Peg in South Carolina said...

P.S. And this kind of experience is not "new age" at all. It is universal.

Meg said...

Connie, from my (lack of) experience, "if I could let go of this ego thing, my art would be more authentic," sounds counterintuitive, but I think that's exactly what the books are saying. Must try harder, or not try so hard?!?!?

Peg, nah, I've never had such an experience - not with weaving, not with a whole heck of a lot else, I think. Re. weaving, I find it so hard that I am never really relaxed when I'm weaving, perhaps. I don't know. Sometimes I think I'm just so uptight or se;f-absorbed or something that I can't let go and ... go with the flow. Sometimes I know I don't know how to enjoy life at all. Bummer!

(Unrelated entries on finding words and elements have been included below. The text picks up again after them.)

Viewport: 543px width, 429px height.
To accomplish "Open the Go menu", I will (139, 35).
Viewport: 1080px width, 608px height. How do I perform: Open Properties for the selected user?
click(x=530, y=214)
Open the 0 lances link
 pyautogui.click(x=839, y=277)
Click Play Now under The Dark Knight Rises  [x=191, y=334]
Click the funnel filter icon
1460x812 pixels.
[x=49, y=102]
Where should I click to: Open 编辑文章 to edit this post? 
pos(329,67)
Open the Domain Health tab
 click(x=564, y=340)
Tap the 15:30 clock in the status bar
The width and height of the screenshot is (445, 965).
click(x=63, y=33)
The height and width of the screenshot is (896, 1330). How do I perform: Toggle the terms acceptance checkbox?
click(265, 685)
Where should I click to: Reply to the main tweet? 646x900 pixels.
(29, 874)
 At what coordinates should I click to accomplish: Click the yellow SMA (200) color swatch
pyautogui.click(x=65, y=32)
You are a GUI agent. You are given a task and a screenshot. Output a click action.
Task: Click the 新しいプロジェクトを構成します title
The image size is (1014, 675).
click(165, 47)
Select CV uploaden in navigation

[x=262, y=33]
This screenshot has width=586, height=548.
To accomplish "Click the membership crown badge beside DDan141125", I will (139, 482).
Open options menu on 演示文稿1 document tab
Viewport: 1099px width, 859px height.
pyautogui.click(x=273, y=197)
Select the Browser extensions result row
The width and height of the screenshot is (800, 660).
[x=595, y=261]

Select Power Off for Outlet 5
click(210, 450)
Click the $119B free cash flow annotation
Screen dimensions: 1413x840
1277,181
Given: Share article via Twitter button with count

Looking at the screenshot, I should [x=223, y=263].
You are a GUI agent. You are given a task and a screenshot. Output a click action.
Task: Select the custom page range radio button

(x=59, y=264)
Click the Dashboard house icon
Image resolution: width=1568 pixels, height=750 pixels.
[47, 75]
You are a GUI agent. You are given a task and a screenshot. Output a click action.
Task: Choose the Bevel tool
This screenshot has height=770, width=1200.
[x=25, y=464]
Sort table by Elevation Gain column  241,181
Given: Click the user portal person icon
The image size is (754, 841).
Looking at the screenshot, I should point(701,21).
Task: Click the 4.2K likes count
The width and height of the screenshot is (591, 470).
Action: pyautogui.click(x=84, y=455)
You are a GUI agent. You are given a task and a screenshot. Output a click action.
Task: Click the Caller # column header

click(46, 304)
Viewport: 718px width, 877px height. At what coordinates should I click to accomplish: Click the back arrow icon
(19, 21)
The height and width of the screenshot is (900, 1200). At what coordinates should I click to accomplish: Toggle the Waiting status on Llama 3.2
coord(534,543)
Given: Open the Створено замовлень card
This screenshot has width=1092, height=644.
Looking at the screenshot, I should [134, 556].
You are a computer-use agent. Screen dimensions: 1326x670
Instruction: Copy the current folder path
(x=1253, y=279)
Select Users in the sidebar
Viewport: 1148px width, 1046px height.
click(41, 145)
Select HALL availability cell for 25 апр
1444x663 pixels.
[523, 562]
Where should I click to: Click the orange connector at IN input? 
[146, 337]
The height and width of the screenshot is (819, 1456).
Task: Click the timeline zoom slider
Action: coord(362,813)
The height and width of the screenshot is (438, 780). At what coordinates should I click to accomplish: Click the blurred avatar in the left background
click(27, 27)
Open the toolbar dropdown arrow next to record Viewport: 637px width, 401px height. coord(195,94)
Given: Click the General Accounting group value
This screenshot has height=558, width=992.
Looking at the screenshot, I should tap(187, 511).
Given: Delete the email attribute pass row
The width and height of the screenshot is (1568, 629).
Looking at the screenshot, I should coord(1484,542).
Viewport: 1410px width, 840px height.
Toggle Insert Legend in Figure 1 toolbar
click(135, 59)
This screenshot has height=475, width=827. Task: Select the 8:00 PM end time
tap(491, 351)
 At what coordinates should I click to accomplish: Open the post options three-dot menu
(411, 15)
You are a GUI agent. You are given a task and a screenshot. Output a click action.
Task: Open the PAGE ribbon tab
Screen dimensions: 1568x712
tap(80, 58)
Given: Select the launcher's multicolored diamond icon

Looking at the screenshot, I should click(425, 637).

Peg in South Carolina said...

Self-absorption may be at the root of your problem. It's a terrible and dark place to be. We all go through periods of self-absorption---probably a necessary evil for us humans. Recognition of it is probably the first step along the kind of path that Connie is describing.
Have the weavings you sent to Santa Fe been returned to you? How are you going to use them to help you find your way?

Meg said...

With something as complicated (for me) as weaving, I don't know how not to be self-absorbed... No, my stuff is coming back with Pat in about three weeks; in fact, Pat might have found homes for a couple of them, fingers crossed.

"How are you going to use them to help you find your way?" Wrap them up and put them away for now. I'm not sure how I'm going to move on from here at the mo. My brain needs some oxygen...

Cate Rose said...

Try hard to not try so hard!!

I think it's not so much self absorption that I was referring to above, as perhaps making art for the wrong reason. I've talked about that on my blog -- making art specifically to sell, rather than for the pleasure of exploring something new with materials I love. That's where the authenticity thing -- or possible absence of it -- comes in for me.

It's far easier for me to focus on making something with the intention of selling it, and thereby putting a box around my creativity, than it is to stand in the question, let the materials guide me, follow my interest and passion. The latter is obviously where my authenticity lies, but it's being painful and difficult for me to walk this path. Not impossible, though.

Meg said...

I think anything I make to exhibit, I don't worry about selling, so by your definition they'd be pretty authentic, I guess. I have a much easier time making these, because it's just about me, and I do it to please myself.

Beyond that, I've had too many words and concepts swirling around in my head that ... I decided to fix the tension problem of the gold warp!

I guess there's more mental meanderings coming later, but not just yet.

Ummm, Connie, what do you mean by authenticity?